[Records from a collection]
##############################
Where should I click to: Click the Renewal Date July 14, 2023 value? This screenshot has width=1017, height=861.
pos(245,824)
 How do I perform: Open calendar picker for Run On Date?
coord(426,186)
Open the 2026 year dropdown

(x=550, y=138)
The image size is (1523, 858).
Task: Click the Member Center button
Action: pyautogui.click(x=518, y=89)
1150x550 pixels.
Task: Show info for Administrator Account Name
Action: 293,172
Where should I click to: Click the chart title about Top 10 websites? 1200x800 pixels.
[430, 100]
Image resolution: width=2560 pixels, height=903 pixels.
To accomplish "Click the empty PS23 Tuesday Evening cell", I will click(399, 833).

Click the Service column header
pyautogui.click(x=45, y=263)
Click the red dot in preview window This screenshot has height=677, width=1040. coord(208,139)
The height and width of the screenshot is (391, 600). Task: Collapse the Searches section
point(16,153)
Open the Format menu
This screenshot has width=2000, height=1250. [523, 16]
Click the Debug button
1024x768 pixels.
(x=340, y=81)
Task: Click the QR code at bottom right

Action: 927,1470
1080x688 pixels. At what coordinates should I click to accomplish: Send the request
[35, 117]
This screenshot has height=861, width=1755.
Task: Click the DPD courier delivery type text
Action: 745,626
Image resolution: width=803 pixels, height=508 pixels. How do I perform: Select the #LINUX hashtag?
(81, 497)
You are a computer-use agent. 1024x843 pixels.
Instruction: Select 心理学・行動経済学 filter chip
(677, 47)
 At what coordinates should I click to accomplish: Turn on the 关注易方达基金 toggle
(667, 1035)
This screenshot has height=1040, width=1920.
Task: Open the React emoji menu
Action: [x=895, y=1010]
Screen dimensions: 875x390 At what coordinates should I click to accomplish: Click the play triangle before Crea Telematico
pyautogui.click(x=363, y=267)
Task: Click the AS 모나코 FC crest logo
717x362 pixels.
##############################
Description of the task: Could you restate word for word the lines above from the one containing "Click the red" through the one containing "Click the Debug button", both included, and nothing else?

The completed task:
Click the red dot in preview window This screenshot has height=677, width=1040. coord(208,139)
The height and width of the screenshot is (391, 600). Task: Collapse the Searches section
point(16,153)
Open the Format menu
This screenshot has width=2000, height=1250. [523, 16]
Click the Debug button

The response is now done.